Her research has two main directions: 1) mysticism as it involves philosophy and literary and artistic creation from the end of the Middle Ages through the early modern period as well as in the present; and 2) the interpretation of the classical elements (the "four elements") in literature, architecture, painting, and cinema.

=== Examination of Contemporary Issues ===

Dominique de Courcelles has completed several research projects on contemporary issues. In 2009 she wrote and directed Entre le Feu et l’Eau (Between Fire and Water), a film that deals with the four elements and the water supply in the megalopolis Mexico City. This film was shown in New York on June 5, 2009, during the UN's Day for the Environment.
The film has also been shown across the globe on all continents, including at the 2010 Shanghai Universal Exhibition. From 2009 to 2015 Dominique de Courcelles served as a member of the board of the Ateliers de la Terre (Planetworkshops). This association ceased to exist in 2015. In January, 2014, in the Fondation Singer-Polignac (Singer-Polignac Foundation), she was Director of the international colloquium Actes pour une économie juste (Acts for a Fair Economy). She is member of the Unesco Chair of Intercultural Dialogue in the Mediterranean, Rovira i Virgili University (Tarragona, Spain).

=== Direction of Doctorate Theses ===

Dominique de Courcelles supervises many doctorate theses in the history of ideas (philosophy, economy, art, religion) that study historical and contemporary sources, both at the ENS (Ulm) and at the ENS (Lyon). Since 1994, she teaches the doctoral seminar "Cultural Transfers" (approximately six sessions per year).

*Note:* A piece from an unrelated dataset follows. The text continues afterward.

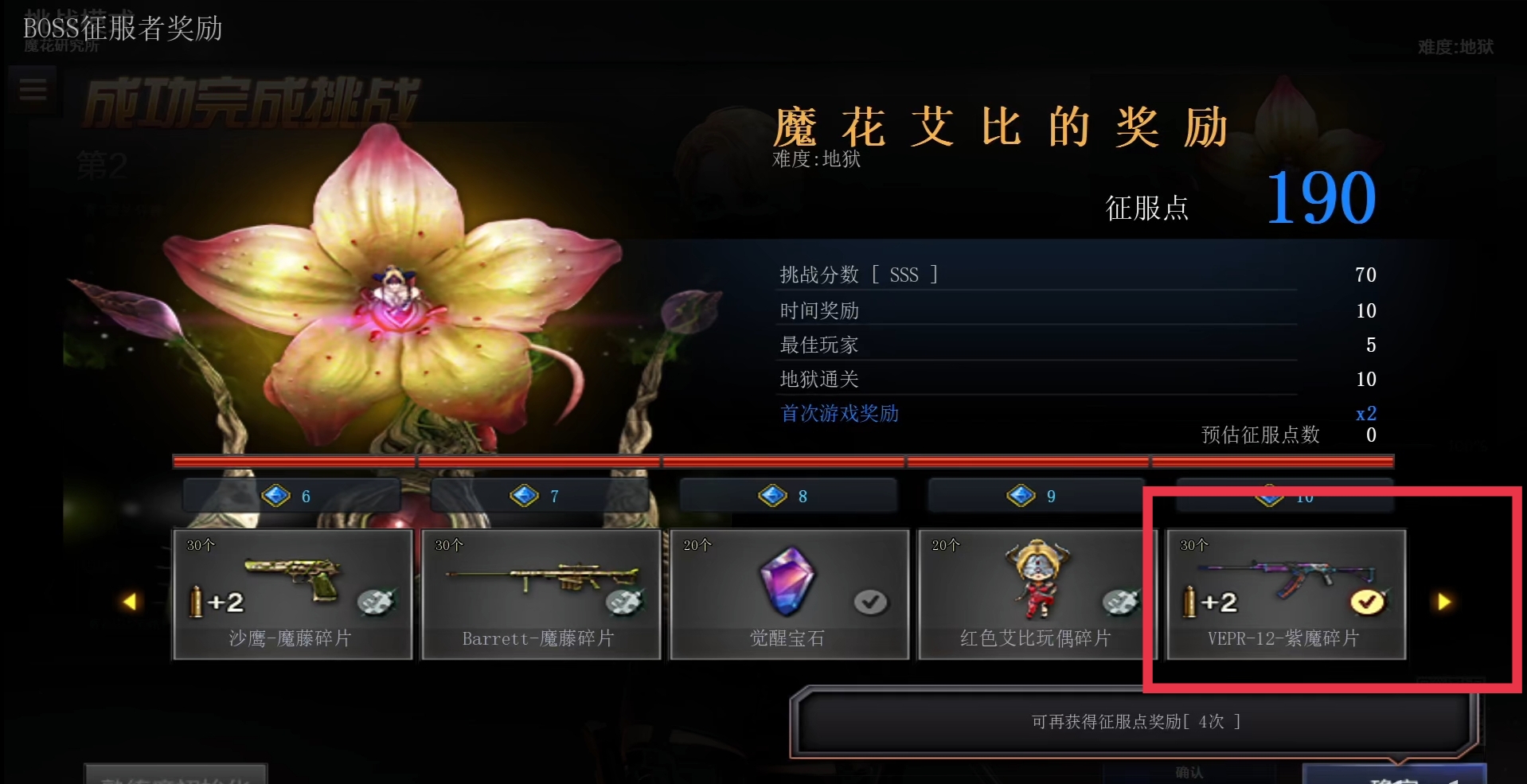Click the tier 9 level tab
The image size is (1527, 784).
(1036, 496)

=== International Relevance ===

Dominique de Courcelles is invited every year to foreign universities and research centers in Europa, Latin America, USA, etc. She is an elected member of the Hispanic-American Academy of Sciences, Arts, and Letters in Mexico City, Mexico. In 2003 she taught in the Marcel Bataillon Seminar of the National Autonomous University of Mexico (UNAM), Mexico City. She has been elected a member of both the Reial Acadèmia de Bones Lletres of Barcelona, Spain and the Institut d'Estudis Catalans (Institute of Catalan Studies) (Historical and philological sciences and liturgical sciences) of Barcelona. In 2004 she was selected to be a member of the Collège international de philosophie (International College of Philosophy) in Paris. In 2013 she received the Serra d'Or Critics Prize for her work on Ramon Llull.

== Works ==

=== Books ===

- La parole risquée de Raymond Lulle; entre le judaïsme, le christianisme et l’islam. Paris, Librairie philosophique Vrin, 1992.
- Augustin ou le génie de l’Europe. Paris. Éd. Jean-Claude Lattès. 1995.
- Montaigne au risque du Nouveau Monde. Paris. Éd. Brepols. 1996.
- Le Sang de Port-Royal. Paris, Éd. de l’Herne. 1996.
- Stigmates, « Cahiers de l’Herne ». Paris, Éd. de l’Herne. 2000.
- Langages mystiques et avènement de la modernité. Paris. Ed. Champion, 2003.
- Voyage d’herbe et de pluie. Bari : Schena Editore, Collana Poesia e Racconto. 2006. 140 p. (poetique and philosophical tale).
- De soplo y de espejo : Lorca-Gades-Saura en Bodas de sangre. Barcelone, Ed. Alpha-Decay. 2007.
- Enjeux philosophiques de la mystique. Grenoble. Éd. Millon. 2007 (Director, collective work).
- Globale Diversité: pour une approche multiculturelle du management. Éd. École Polytechnique. 2008.
- Voir Dieu, la vision mystique. (Directrice, dossier collectif). Religions & Histoire, Éd. Faton. 2008.
- Ecrire l’histoire, écrire des histoires dans le monde hispanique. Paris. Librairie philosophique Vrin. 2009. 410 p.
- Escribir historia, escribir historias en el mundo hispánico. México, Ed. UNAM, 2011. 428 p.
- Cants de Mort d’Ausiàs March. València. Institució Alfons el Magnànim. Biblioteca d’Authors Valencians. 2010.
- Histoire philosophique et culturelle des éléments 1 -Goûter la Terre. Paris. Éd. de l’Ecole des chartes. 2015 (Director, collective work).